(Records of locating words and elements)
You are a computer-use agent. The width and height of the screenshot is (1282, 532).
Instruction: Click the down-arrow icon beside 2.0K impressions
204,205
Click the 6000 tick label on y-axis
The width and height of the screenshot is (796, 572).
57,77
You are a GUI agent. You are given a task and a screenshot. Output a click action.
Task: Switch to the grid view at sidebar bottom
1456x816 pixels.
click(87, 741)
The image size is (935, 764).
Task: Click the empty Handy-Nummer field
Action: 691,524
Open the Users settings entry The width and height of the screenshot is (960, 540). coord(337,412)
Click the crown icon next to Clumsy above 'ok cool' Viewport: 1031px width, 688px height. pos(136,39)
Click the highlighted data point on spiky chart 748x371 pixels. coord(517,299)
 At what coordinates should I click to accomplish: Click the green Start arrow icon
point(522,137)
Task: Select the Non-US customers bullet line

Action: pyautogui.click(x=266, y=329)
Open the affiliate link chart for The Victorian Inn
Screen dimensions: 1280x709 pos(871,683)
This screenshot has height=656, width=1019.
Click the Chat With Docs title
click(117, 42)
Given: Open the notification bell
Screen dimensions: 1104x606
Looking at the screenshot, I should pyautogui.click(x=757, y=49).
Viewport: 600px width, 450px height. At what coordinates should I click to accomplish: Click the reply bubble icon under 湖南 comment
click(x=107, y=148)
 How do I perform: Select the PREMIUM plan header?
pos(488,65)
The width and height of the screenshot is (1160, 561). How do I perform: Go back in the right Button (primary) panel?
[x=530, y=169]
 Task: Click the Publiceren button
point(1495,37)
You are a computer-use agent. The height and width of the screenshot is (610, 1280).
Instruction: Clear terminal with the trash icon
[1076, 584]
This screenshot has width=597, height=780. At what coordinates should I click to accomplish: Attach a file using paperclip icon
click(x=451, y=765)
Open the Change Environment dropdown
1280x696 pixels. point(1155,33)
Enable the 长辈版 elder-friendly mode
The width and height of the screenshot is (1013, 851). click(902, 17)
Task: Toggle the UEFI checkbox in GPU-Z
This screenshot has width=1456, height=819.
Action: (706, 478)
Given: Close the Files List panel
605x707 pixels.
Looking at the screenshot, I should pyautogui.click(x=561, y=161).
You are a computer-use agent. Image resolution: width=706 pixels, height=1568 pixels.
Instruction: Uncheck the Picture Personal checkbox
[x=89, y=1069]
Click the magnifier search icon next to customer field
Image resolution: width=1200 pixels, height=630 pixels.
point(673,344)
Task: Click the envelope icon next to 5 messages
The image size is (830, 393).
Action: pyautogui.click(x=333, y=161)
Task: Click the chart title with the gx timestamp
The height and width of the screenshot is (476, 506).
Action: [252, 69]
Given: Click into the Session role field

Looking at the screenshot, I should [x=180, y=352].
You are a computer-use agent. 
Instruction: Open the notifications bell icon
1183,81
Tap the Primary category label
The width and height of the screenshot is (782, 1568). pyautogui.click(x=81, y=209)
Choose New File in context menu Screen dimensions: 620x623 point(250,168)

** What is being asked **
Please state how many lines of the records above contain the string "checkbox". Reply with the number only.

** Completed task **
2